Description: We are developing a cell-free sensor that conditionally expresses a chromoprotein only in the presence of thallium. The metal ion detection is based on a DNAzyme that is cleaved in the presence of thallium. The released DNA strand activates a toehold switch regulated by the T7 promoter system, which will promote transcription of T3 and T7 RNA polymerases. The transcription of additional T7 RNA polymerase will amplify the signal from thallium. The T3 RNA polymerase will activate the expression of a chromoprotein.
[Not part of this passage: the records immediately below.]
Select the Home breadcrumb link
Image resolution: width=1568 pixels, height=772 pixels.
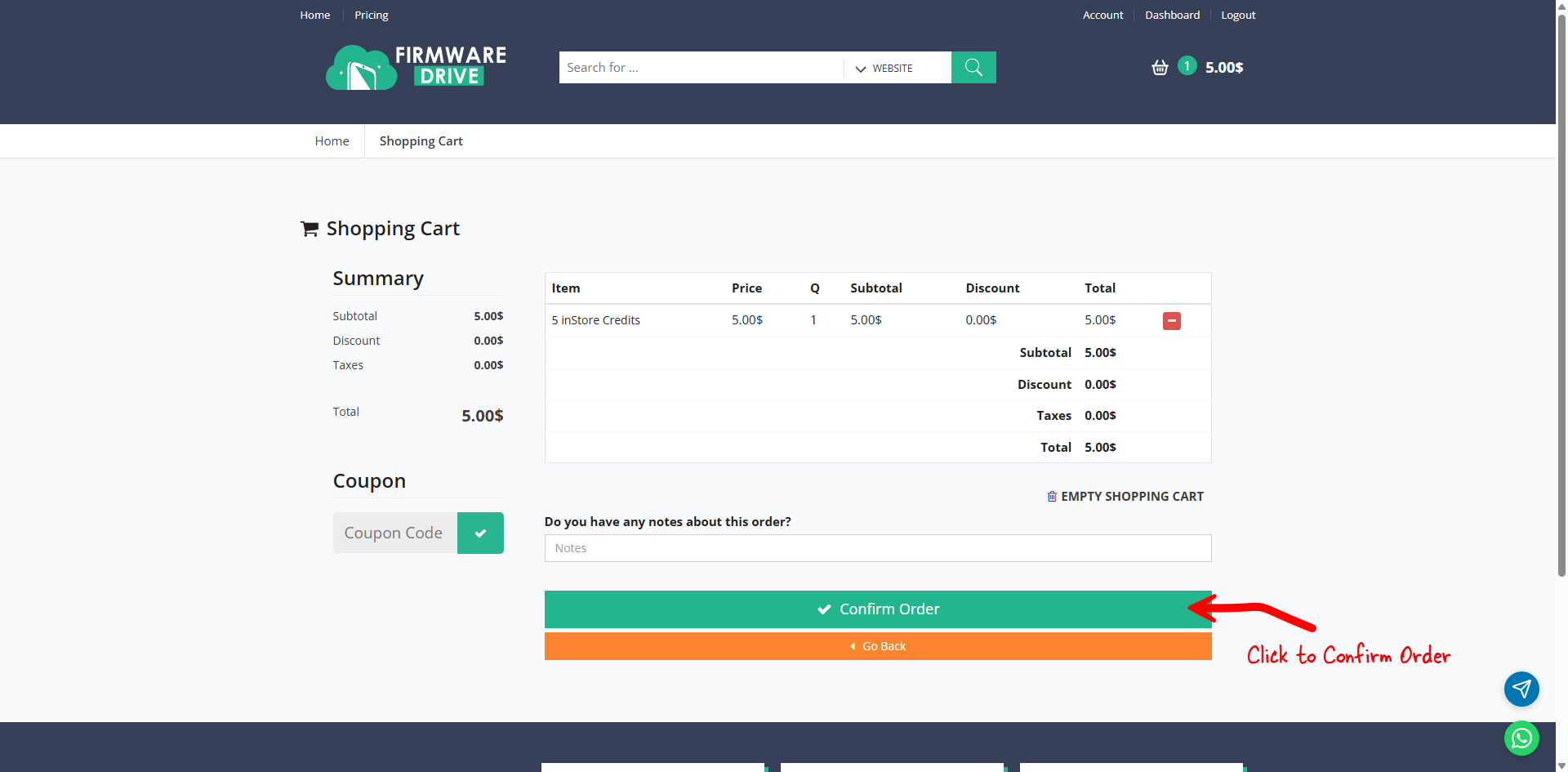(x=332, y=141)
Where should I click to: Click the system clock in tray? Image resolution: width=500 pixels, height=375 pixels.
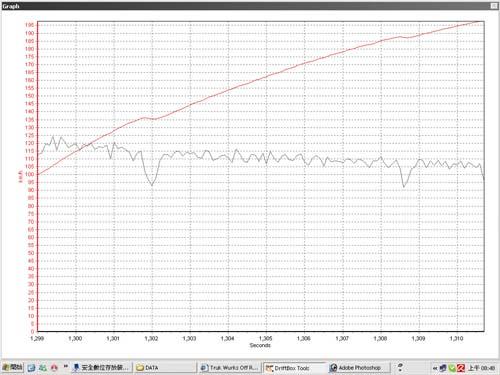tap(482, 368)
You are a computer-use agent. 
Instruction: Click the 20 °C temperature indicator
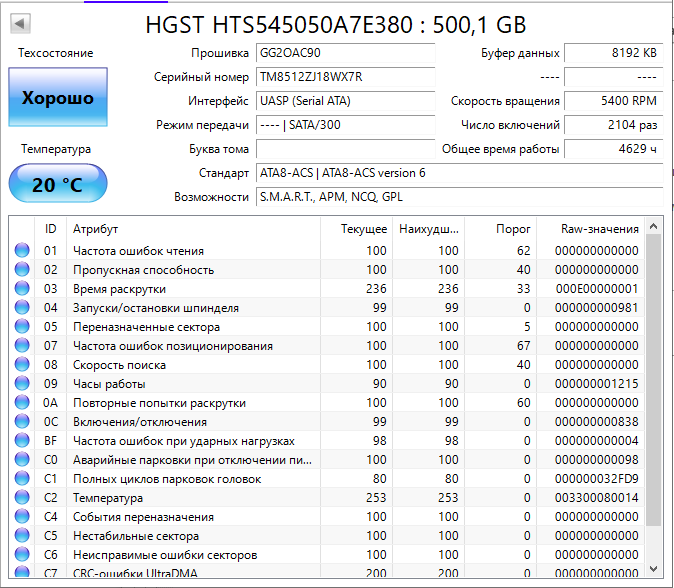click(x=58, y=184)
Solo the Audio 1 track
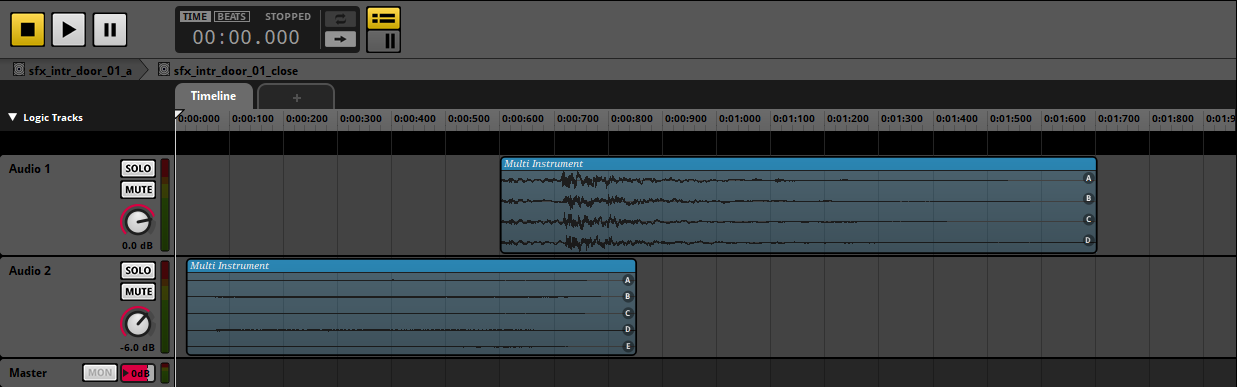The height and width of the screenshot is (387, 1237). pyautogui.click(x=138, y=169)
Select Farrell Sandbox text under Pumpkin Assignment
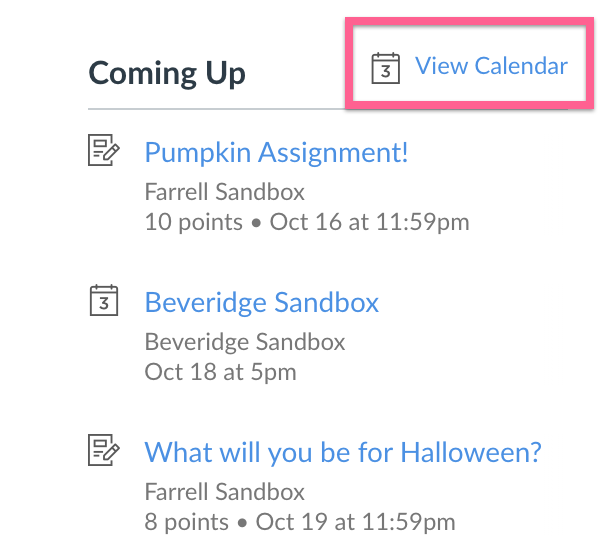608x554 pixels. coord(225,192)
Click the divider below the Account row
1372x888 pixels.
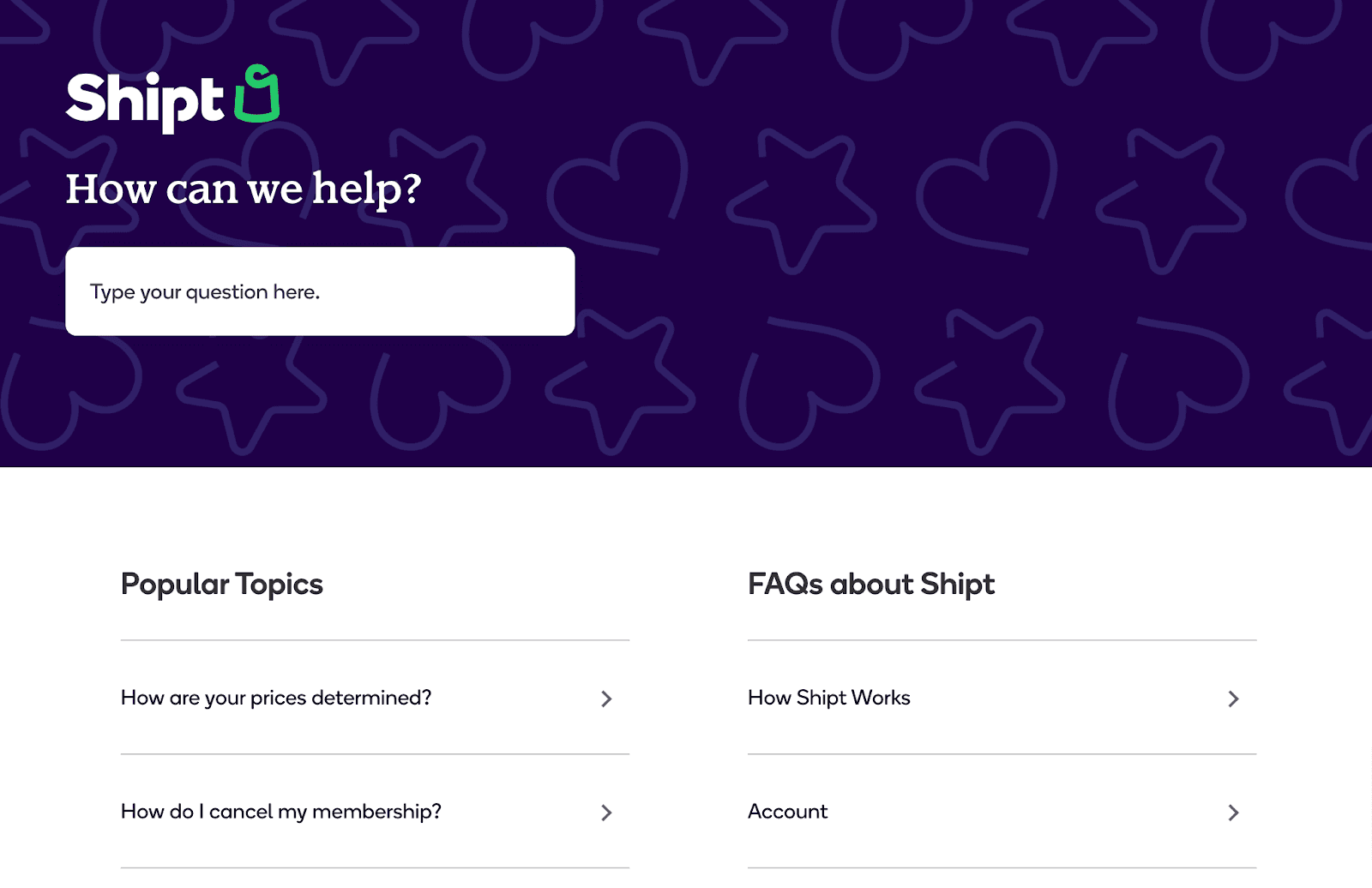pyautogui.click(x=1002, y=867)
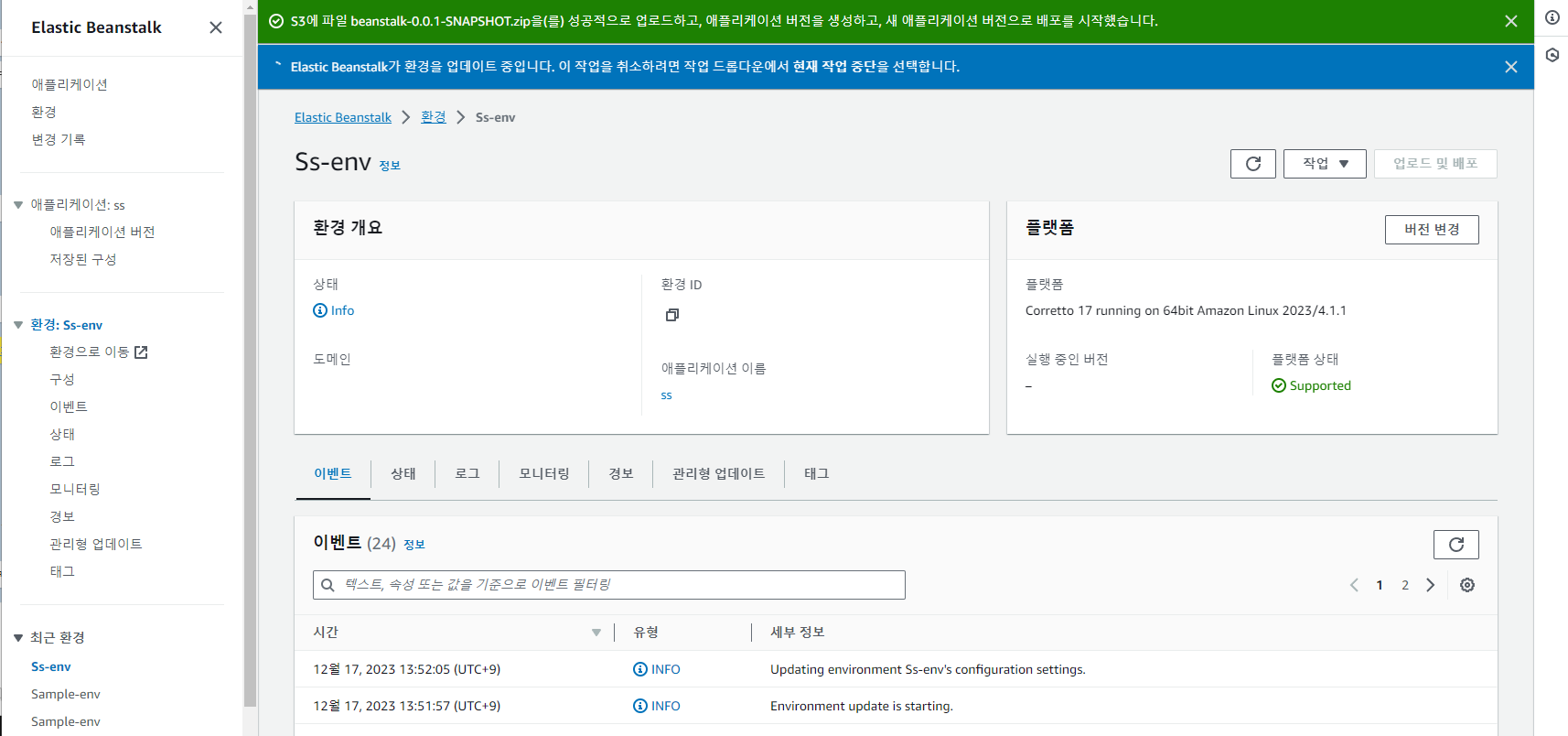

Our circuit will also incorporate a differential amplifier to remove noise from other heavy metals such as mercury. For the differential amplifier, a second DNAzyme with a greater affinity for other metals will be cleaved and produce a DNA strand complementary to that from the thallium DNAzyme. This will remove noise from other heavy metals that may also cleave the thallium DNAzyme.Early in the brainstorming process, our team wanted to develop a biosensor, since previous projects that hijacked glucometers and pregnancy tests sparked our interest. In deciding what to detect, we looked for analytes that were less widely studied and eventually decided upon thallium. Thallium, like lead and mercury, its neighbors on the periodic table, is toxic to humans. Because it has a similar atomic radius as potassium, thallium follows potassium pathways in the body. Thallium poisoning in low dosages results in hair loss and damage to the peripheral nervous system. In high doses, thallium is lethal. Thus, detection of thallium is important, especially in areas with industries that use thallium.We are also looking for collaborators. If you are interested, please contact us at pitt.igem.2016@gmail.com. We look forward to an exciting summer!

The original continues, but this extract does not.